The site_set parameter of the amf_list_metadata() can be used to subset the sites of interest.

metadata_aval_sub <- as.data.table(amf_list_metadata(site_set = crop_ls$SITE_ID))

# down-select cropland & grassland sites by interested BADM group,
#  e.g., canopy height (GRP_HEIGHTC)
crop_ls2 <- metadata_aval_sub[GRP_HEIGHTC > 0, .(SITE_ID, GRP_HEIGHTC)][order(-GRP_HEIGHTC)]
pander::pandoc.table(crop_ls2[c(1:10), ])
SITE_ID GRP_HEIGHTC
US-Ne2 196
US-Tw3 162
US-Twt 133
US-Ne3 128
US-Ne1 119
US-Bi1 112
US-Var 105
US-Snd 70
US-Bi2 54
US-ARM 45

Get data availability

Users can use amf_list_data() to query the availability of specific variables in the data (i.e., flux/met data, so-called BASE data product). The amf_list_data() provides a quick summary of variable availability (per site/year) before downloading the data.

By default, amf_list_data() returns a full site list of variable availability (data percentages per year) for all variables. The site_set parameter of amf_list_data() can be used to subset the sites of interest.

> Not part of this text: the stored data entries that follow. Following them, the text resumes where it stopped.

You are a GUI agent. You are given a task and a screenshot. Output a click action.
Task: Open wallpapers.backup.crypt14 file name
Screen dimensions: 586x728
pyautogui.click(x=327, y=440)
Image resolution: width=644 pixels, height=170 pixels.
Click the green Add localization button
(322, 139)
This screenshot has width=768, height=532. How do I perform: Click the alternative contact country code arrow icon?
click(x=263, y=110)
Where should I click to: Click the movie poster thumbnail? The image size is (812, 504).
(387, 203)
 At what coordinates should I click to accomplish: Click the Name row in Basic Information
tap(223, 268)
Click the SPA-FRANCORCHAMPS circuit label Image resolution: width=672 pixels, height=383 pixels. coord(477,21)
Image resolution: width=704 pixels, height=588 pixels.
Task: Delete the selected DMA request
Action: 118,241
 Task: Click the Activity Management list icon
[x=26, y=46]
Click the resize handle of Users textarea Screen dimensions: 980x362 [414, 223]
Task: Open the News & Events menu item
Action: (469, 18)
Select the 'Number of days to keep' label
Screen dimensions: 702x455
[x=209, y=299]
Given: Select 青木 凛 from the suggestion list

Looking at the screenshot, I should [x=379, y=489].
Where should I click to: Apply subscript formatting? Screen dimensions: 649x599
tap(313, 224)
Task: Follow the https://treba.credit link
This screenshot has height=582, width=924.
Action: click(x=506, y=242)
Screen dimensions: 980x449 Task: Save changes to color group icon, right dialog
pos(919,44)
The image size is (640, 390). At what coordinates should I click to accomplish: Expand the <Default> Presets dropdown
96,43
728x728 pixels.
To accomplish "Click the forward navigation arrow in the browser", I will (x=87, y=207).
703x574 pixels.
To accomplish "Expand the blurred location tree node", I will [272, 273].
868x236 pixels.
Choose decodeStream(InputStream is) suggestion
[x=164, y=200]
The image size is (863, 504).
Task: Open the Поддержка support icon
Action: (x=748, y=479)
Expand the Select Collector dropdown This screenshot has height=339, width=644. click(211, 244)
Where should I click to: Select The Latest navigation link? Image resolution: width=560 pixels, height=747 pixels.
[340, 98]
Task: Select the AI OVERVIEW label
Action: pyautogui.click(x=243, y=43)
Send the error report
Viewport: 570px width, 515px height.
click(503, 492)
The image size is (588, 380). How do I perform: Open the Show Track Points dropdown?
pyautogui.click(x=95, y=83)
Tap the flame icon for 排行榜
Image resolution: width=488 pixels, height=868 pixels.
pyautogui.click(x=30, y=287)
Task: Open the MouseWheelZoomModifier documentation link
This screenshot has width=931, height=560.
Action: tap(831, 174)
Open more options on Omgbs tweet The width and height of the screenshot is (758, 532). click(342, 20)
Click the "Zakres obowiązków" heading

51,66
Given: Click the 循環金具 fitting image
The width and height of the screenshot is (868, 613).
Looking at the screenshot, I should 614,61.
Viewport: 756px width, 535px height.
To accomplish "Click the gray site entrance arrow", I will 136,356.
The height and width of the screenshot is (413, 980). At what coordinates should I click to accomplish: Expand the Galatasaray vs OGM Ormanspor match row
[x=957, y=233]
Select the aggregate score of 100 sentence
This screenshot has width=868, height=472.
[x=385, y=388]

# get data availability for selected sites
data_aval <- data.table::as.data.table(amf_list_data(site_set = crop_ls2$SITE_ID))
pander::pandoc.table(data_aval[c(1:10), ])
Table continues below
SITE_ID VARIABLE BASENAME GAP_FILLED Y1990 Y1991 Y1992 Y1993
US-AR1 CO2 CO2 FALSE 0 0 0 0
US-AR1 FC FC FALSE 0 0 0 0
US-AR1 G G FALSE 0 0 0 0
US-AR1 H H FALSE 0 0 0 0
US-AR1 H2O H2O FALSE 0 0 0 0
US-AR1 LE LE FALSE 0 0 0 0
US-AR1 LW_IN LW_IN FALSE 0 0 0 0
US-AR1 LW_OUT LW_OUT FALSE 0 0 0 0
US-AR1 NETRAD NETRAD FALSE 0 0 0 0
US-AR1 P P FALSE 0 0 0 0
Table continues below
Y1994 Y1995 Y1996 Y1997 Y1998 Y1999 Y2000 Y2001 Y2002 Y2003
0 0 0 0 0 0 0 0 0 0
0 0 0 0 0 0 0 0 0 0
0 0 0 0 0 0 0 0 0 0
0 0 0 0 0 0 0 0 0 0
0 0 0 0 0 0 0 0 0 0
0 0 0 0 0 0 0 0 0 0
0 0 0 0 0 0 0 0 0 0
0 0 0 0 0 0 0 0 0 0
0 0 0 0 0 0 0 0 0 0
0 0 0 0 0 0 0 0 0 0
Table continues below
Y2004 Y2005 Y2006 Y2007 Y2008 Y2009 Y2010 Y2011 Y2012
0 0 0 0 0 0.5905 0.9866 0.9941 0.6654
0 0 0 0 0 0.6082 0.976 0.9886 0.6621
0 0 0 0 0 0.6421 0.9965 0.9999 0.9961
0 0 0 0 0 0.6123 0.9867 0.9938 0.6666
0 0 0 0 0 0.6092 0.971 0.9792 0.6633
0 0 0 0 0 0.6101 0.9816 0.9936 0.6647
0 0 0 0 0 0.6416 0.9965 0.9999 0.9961
0 0 0 0 0 0.6416 0.9965 0.9999 0.9961
0 0 0 0 0 0.5447 0.9964 0.9996 0.996
0 0 0 0 0 0.6422 0.9965 0.9999 0.9961
Y2013 Y2014 Y2015 Y2016 Y2017 Y2018 Y2019 Y2020 Y2021 Y2022 Y2023
0 0 0 0 0 0 0 0 0 0 0
0 0 0 0 0 0 0 0 0 0 0
0 0 0 0 0 0 0 0 0 0 0
0 0 0 0 0 0 0 0 0 0 0
0 0 0 0 0 0 0 0 0 0 0
0 0 0 0 0 0 0 0 0 0 0
0 0 0 0 0 0 0 0 0 0 0
0 0 0 0 0 0 0 0 0 0 0
0 0 0 0 0 0 0 0 0 0 0
0 0 0 0 0 0 0 0 0 0 0

The variable availability can be used to subset sites that have certain variables in specific years. The BASENAME column indicates the variable’s base name (i.e., ignoring position qualifier), and can be used to get a coarse-level variable availability.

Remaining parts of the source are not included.